Sunday June 23, 14:00 BST Sarah Harrison is a UK citizen, journalist, and legal researcher who is currently working with the WikiLeaks Legal Defense team led by former Spanish Judge Baltasar Garzon.
Miss Harrison has worked on important investigative projects that have uncovered serious human rights violations and aspects of the global surveillance industry in her capacity as a journalist and section editor for WikiLeaks, and as an investigative researcher for The Bureau of Investigative Journalism and the Centre for Investigative Journalism.
Miss Harrison is seen here in video launching WikiLeaks’ Syria Files at the Frontline Club in London, on 5 July 2012:…
Miss Harrison has courageously assisted Mr. Snowden with his lawful departure from Hong Kong and is accompanying Mr. Snowden in his passage to safety.

Early life and career

Harrison was born to Ian and Jennifer Harrison, respectively, an executive at clothing retailer Burton, and a reading specialist.[1] In her youth, Harrison attended Sevenoaks School, a private school.[1] Her father has said she was a good runner and swimmer.[1] Harrison performed well in her International Baccalaureate exams and took a gap year to travel and ski.[1] She studied English at Queen Mary, University of London.[1] Harrison continued to travel and decided to be a journalist.[1]
In 2009, Harrison became an unpaid intern researcher at the Centre for Investigative Journalism at City University, London, which trains journalists.[1] In 2010, she became a junior researcher at the Bureau of Investigative Journalism, a new professional organization also at the university.[1] She later graduated from City University London.[3]
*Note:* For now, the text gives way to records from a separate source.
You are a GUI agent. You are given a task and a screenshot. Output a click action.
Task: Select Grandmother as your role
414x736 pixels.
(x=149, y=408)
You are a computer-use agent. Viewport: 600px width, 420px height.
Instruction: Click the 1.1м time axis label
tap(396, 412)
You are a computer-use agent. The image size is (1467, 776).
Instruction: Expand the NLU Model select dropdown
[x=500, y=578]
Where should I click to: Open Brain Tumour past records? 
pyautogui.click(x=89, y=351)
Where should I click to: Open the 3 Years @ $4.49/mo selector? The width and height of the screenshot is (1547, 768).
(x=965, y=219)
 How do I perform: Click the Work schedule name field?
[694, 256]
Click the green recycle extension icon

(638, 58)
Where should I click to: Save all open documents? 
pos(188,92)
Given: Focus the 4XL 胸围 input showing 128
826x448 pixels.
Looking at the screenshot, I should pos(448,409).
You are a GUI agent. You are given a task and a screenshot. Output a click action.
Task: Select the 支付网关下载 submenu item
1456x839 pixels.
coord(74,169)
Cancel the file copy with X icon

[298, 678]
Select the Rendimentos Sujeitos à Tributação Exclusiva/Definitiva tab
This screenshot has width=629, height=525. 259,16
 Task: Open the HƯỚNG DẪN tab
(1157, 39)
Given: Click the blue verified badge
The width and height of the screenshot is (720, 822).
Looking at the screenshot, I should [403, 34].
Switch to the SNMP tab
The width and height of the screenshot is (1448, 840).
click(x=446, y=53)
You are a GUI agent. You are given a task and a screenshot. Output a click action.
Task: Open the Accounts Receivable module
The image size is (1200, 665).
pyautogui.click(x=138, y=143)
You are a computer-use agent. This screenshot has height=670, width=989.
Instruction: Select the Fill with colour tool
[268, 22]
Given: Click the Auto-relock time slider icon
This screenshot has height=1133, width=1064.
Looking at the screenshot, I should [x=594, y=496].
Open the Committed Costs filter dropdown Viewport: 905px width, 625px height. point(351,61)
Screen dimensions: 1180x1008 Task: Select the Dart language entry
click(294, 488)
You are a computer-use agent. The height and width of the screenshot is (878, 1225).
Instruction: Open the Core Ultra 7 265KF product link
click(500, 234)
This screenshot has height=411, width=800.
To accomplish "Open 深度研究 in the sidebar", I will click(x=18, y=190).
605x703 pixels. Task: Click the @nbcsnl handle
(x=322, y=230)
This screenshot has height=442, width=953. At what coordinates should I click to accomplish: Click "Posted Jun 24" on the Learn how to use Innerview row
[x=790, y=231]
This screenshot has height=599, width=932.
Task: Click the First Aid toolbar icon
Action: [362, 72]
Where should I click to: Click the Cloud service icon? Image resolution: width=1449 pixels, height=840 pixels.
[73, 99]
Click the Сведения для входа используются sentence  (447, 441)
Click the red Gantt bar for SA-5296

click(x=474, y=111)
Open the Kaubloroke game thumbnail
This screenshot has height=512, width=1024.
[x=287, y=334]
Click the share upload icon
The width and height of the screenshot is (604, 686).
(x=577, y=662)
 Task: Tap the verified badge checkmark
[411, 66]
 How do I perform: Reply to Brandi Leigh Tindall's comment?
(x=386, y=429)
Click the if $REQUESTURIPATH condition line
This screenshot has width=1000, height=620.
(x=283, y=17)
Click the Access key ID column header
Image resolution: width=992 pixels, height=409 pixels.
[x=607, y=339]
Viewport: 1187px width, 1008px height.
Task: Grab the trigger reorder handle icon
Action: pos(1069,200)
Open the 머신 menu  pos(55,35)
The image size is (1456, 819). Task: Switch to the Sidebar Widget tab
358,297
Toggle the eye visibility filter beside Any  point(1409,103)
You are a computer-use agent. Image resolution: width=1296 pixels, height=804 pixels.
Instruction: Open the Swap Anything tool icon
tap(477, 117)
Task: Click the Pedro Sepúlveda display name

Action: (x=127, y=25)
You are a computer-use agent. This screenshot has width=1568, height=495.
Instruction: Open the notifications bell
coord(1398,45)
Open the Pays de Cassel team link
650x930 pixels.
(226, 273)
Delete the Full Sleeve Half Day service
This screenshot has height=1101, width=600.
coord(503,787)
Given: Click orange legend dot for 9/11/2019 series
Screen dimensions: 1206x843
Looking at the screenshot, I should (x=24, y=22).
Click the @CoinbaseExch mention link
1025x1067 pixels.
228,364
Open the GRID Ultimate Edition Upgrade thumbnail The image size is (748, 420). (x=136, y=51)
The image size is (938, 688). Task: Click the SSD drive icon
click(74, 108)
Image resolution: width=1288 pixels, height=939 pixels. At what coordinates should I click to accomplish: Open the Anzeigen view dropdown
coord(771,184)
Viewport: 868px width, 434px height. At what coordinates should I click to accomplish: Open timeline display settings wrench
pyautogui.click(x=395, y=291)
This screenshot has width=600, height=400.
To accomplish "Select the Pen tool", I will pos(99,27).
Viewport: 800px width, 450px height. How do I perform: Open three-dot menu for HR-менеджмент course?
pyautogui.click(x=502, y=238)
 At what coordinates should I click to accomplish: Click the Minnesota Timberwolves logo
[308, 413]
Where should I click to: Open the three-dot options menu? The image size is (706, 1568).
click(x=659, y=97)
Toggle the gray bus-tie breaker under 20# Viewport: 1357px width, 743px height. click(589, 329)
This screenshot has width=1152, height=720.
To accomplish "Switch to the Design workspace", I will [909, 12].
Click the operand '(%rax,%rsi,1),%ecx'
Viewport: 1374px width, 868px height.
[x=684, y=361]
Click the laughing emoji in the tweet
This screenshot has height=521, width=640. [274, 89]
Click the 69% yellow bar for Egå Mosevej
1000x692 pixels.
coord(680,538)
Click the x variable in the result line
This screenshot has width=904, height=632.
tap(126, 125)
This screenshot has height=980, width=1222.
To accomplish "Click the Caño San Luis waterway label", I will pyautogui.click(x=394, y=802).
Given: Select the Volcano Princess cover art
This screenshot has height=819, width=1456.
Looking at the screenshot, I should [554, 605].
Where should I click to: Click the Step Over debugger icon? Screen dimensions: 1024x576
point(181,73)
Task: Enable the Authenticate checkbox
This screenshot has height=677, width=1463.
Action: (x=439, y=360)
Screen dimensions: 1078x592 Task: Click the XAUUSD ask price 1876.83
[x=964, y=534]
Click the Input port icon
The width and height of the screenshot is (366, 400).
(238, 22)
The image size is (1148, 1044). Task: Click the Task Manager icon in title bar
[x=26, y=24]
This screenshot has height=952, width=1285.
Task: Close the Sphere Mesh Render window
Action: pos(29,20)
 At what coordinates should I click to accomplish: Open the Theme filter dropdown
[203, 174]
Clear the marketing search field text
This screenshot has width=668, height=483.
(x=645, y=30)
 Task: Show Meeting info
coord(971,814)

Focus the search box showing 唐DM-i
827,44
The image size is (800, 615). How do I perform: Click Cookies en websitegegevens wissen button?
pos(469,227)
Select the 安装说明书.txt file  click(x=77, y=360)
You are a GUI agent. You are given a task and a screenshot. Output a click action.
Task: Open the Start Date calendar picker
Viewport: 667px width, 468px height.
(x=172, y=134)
As an intern at the Centre, she was assigned to Julian Assange before the Afghan War documents leak.[4] She sorted files about the Iraq War from Assange for future television documentaries.[1] When main members of WikiLeaks left the organisation due to a dispute with Assange, Harrison’s role in the organisation increased, particularly with the embassy cable publication and Assange’s legal fight against Swedish extradition.[4] Harrison is a WikiLeaks section editor.[5] She works with the WikiLeaks Legal Defense led by Baltasar Garzón,[2] and is reportedly one of Julian Assange’s closest advisers.[4]

Edward Snowden

On 24 June 2013, WikiLeaks said that Harrison accompanied National Security Agency whistleblower Edward Snowden on a high-profile[6] flight from Hong Kong to Moscow en route to political asylum from American extradition.[5][4][6][2] Dominic Rushe of The Guardian observed that Harrison was a “strange choice” because of her lack of legal qualifications compared to other WikiLeaks staff, such as human rights lawyer Jennifer Robinson.[4] At the time, she had been with the organisation for over two years.[5] As of the announcement, Harrison and Snowden’s final destination are unknown.[4]

Edward Snowden’s WikiLeaks escort one of Assange’s closest advisors

Sarah Harrison revealed as the WikiLeaks staffer accompanying NSA whistleblower on journey to ‘democratic country’
When WikiLeaks claimed in a tweet that it was assisting NSA whistleblower Edward Snowden‘s “political asylum in a democratic country” there was one detail that apparently confirmed its involvement – that Snowden was travelling with a person whose surname was Harrison.
Sarah Harrison – who WikiLeaks on Sunday published an updated biography for – has been a staff member for more than two years, and is one of Julian Assange‘s closest advisors.
She began her involvement with the group when as an intern at the UK-based Centre for Investigative Journalism, she was assigned to Assange ahead of WikiLeaks’ publication of the Afghan war logs.
As several key members, including Assange’s number-two Daniel Domscheit-Berg and several of his associates, left in a dispute with Assange, she became more important to WikiLeaks and was closely involved in the publication of the embassy cables and with Assange’s personal legal battles to avoid extradition to Sweden. She has been pictured on numerous occasions attending court with the WikiLeaks founder.
Despite her closeness to Assange, Harrison may seem a strange choice to accompany Snowden, as unlike several people close to WikiLeaks – most notably human rights lawyer Jennifer Robinson – Harrison has no legal qualifications or background.
Julian Assange has made several public statements in support of Edward Snowden and told reporters last week he had been in touch with the whistleblower through intermediaries.
The direct intervention in Snowden’s situation marks a departure in practice for WikiLeaks – which has previously stressed its arms-length relationship with sources – but is consistent with the organisation’s world view on protecting and supporting whistleblowers.
Snowden’s intended destination, his plans once he gets there, and whether WikiLeaks intends to play a longer-term role supporting or working with Snowden are not yet known.